Pese al mar de cifras, de aclaraciones y anuncios de juicio a la Fundación Milenio por advertir sobre los malos resultados de la política estatista del Gobierno, las mismas autoridades nacionales han tenido que admitir que la mayoría de las empresas públicas (11 de 14) son deficitarias y muchas de ellas todavía están en pañales, como sucede con la fábrica de papel del Chapare o la industria azucarera de Sanbuenaventura, que necesitarán mucho tiempo y mucha inversión antes de que se pueda hablar de producción y posiblemente de rentabilidad.
El Gobierno habla de un gran éxito cuando se refiere a tres empresas que han generado una cifra cercana a los nueve millones de dólares, una bicoca comparada con inversiones que han superado los 300 millones de dólares. Tampoco tiene mérito mezclar las compañías de reciente creación con los ingresos y utilidades que generan YPFB y la Comibol, que se llevan casi el 92 por ciento de las ganancias de las que se ufana el régimen. Y si hablamos de la incidencia en el empleo, los números tampoco son para hacer aspavientos: apenas 250 puestos en seis años. Según especialistas, esos mismos 300 millones invertidos en la pequeña y mediana industria hubieran generado alrededor de 70 mil puestos de trabajo sostenibles.

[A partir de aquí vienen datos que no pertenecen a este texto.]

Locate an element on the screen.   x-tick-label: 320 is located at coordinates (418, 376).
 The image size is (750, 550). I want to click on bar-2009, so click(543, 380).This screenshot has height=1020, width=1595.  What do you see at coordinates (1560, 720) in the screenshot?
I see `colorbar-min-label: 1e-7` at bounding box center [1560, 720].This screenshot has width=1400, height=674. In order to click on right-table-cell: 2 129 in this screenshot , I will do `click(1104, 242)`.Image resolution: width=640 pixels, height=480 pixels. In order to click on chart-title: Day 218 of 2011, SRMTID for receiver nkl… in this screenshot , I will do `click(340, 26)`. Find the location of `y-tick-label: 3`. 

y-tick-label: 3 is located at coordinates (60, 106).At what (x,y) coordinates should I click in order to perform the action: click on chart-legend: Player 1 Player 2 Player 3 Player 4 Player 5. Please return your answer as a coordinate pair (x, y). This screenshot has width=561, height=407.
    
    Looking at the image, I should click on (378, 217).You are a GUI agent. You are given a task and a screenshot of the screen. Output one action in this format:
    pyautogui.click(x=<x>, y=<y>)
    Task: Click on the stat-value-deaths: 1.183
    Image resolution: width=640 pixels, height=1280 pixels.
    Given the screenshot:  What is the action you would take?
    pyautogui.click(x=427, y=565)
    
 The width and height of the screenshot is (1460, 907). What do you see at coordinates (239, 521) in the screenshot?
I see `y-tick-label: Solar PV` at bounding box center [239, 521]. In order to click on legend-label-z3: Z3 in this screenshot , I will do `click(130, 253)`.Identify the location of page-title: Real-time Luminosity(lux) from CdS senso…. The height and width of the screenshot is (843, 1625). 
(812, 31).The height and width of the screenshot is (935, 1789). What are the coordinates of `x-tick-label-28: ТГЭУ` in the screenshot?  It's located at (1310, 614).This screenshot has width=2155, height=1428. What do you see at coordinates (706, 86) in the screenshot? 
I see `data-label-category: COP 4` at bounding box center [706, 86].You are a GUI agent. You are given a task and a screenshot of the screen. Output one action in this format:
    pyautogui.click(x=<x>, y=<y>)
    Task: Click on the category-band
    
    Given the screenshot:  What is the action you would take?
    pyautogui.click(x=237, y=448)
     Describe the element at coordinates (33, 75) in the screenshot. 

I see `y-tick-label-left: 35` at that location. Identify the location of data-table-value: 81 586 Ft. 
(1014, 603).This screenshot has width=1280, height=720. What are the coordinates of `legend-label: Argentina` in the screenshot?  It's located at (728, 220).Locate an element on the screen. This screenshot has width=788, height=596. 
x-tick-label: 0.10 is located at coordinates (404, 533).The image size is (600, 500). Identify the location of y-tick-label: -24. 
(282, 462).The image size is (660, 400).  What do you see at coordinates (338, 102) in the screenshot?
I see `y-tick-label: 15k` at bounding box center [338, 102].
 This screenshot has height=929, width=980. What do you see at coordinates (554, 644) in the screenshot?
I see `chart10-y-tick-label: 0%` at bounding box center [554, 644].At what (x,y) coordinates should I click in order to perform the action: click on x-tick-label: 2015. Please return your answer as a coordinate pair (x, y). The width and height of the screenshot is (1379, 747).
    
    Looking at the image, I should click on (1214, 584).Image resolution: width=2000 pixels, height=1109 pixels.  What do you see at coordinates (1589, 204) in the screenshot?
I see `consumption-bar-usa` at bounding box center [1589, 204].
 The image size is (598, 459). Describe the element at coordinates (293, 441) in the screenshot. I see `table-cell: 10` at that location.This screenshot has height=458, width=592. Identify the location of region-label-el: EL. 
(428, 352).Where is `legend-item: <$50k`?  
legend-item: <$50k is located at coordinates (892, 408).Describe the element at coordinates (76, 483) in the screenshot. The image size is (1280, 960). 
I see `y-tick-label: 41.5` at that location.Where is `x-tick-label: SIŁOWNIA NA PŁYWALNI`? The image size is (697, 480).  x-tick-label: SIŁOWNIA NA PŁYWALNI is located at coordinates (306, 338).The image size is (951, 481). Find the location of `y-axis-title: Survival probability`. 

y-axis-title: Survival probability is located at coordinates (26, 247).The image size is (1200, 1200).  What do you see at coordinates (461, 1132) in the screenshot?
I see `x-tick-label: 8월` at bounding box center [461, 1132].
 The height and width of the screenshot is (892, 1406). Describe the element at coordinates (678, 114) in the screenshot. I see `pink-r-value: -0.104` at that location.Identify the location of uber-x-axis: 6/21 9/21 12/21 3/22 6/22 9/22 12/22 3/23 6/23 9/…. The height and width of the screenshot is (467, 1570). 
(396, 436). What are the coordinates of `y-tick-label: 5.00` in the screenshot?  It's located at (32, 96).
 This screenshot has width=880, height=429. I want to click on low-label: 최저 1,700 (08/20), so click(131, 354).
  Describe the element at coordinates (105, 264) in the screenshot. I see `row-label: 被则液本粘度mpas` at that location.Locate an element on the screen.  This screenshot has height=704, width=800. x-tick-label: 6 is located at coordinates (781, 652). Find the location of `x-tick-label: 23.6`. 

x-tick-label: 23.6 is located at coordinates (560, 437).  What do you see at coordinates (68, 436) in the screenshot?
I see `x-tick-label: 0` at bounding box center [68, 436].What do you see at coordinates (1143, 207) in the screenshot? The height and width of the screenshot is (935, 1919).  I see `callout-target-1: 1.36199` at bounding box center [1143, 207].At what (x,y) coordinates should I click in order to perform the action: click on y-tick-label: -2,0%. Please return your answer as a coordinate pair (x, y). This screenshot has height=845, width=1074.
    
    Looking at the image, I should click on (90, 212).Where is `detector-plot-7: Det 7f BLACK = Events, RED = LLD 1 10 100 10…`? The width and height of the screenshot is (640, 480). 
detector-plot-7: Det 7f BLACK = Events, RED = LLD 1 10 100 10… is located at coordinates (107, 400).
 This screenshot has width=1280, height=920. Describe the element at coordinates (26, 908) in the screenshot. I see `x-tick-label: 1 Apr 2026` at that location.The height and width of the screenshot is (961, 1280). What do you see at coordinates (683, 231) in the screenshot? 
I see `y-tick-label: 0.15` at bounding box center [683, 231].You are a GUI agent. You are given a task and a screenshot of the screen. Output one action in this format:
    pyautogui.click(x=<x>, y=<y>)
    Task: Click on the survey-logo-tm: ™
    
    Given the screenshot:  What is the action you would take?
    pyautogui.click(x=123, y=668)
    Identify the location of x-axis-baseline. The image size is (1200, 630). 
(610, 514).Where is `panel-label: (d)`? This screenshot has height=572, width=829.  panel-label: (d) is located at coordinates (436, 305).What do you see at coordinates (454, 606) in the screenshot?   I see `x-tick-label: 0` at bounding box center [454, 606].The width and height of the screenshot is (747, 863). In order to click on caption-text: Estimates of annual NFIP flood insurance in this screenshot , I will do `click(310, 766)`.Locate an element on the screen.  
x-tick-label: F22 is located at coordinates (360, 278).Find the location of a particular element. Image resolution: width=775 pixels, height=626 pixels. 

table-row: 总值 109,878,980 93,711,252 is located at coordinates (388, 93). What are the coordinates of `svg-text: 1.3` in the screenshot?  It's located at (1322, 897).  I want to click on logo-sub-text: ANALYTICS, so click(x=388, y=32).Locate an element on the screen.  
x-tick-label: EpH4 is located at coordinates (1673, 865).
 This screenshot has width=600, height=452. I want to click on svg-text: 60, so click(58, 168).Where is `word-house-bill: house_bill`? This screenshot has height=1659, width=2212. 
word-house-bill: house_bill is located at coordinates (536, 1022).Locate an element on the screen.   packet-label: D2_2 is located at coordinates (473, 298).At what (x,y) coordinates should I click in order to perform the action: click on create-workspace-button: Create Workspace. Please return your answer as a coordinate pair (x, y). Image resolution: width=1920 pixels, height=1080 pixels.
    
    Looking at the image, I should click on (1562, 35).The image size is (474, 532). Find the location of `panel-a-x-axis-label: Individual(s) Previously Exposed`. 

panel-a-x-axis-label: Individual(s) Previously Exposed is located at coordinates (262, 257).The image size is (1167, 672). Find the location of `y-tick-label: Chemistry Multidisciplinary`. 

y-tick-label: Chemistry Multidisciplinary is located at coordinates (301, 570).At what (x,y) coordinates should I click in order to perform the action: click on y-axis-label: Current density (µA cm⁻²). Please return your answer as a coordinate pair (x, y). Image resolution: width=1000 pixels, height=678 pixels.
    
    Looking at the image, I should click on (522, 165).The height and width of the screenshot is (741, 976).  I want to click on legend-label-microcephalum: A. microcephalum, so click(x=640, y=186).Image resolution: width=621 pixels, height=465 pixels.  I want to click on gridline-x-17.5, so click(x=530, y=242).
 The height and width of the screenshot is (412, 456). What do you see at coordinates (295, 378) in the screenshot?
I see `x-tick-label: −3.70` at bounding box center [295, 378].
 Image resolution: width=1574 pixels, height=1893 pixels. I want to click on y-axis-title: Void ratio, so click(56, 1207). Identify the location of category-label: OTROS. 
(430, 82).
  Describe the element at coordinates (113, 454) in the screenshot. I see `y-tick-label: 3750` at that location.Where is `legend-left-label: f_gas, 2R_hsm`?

Es obvio que con estos resultados el Estado mal puede hablar de un nuevo modelo productivo parar Bolivia, premisa que se está usando de base para elaborar un proyecto de ley que podría disponer de 1.200 millones de dólares de las reservas internacionales, para crear más empresas similares a las 14 compañías que han causado tanta polémica. Si observamos de cerca el desempeño de YPFB, de Comibol y de otras empresas nacionalizadas, tampoco mejora la situación. Si el estatismo fuera la solución para el país, no estuviéramos importando cantidades cada vez más grandes de combustibles para el uso diario y el país no estuviera sufriendo recortes en el suministro de energía eléctrica. En otros campos, como la agricultura por ejemplo, la intervención estatal ha creado serias distorsiones que han provocado escasez, inflación y por supuesto, la obligación de aumentar las importaciones de alimentos, además de generar más sangría de recursos públicos con subsidios a la producción como sucede con el maíz, el trigo y la producción de pollos.
Está en puertas la creación de una nueva empresa que se dedicará a la construcción, algo inaudito, cuando Bolivia dispone de un sector privado vigoroso en este campo, capaz de encarar obras de gran envergadura. Prueba de ello es que compañías constructoras nacionales son contratadas frecuentemente en el extranjero. La intervención estatal en este rubro podría ser fuente de corrupción, de encarecimiento de los costos y de una mala calidad del servicio, experiencias que se han repetido hasta el cansancio en el país. Los constructores, los agropecuarios y los prestadores de servicios no necesitan que el Estado se convierta en un competidor sino en un socio estratégico, que aporte con promoción financiera, con investigación, con un sistema regulatorio transparente y seguridad jurídica que fomente una mejora constante de los productos y servicios, competitividad y trato justo a los consumidores.
Tal como lo concibe el estatismo este régimen, no hay duda que vamos en el camino equivocado. La precaria base económica del país puede desquebrajarse, se agudiza la informalidad, el empleo se deteriora y crece la deuda pública. La historia del mundo está sembrada de catástrofes económicas causadas por el estatismo.